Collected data
● ● ● ● ● ● ●

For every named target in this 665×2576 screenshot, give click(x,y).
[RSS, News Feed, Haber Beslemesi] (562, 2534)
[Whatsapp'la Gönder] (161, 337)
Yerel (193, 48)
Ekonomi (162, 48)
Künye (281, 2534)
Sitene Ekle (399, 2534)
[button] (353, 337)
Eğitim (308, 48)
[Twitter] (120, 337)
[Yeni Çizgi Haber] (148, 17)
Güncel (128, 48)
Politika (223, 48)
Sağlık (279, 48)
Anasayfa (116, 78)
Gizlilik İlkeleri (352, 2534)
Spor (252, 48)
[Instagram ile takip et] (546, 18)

● ● ● ● ● ● ●

Write out each line exactly, beginning at the one with "Ekonomi (162, 48)" and ending at the final line of the records above, with nothing added.

Ekonomi (162, 48)
Künye (281, 2534)
Sitene Ekle (399, 2534)
[button] (353, 337)
Eğitim (308, 48)
[Twitter] (120, 337)
[Yeni Çizgi Haber] (148, 17)
Güncel (128, 48)
Politika (223, 48)
Sağlık (279, 48)
Anasayfa (116, 78)
Gizlilik İlkeleri (352, 2534)
Spor (252, 48)
[Instagram ile takip et] (546, 18)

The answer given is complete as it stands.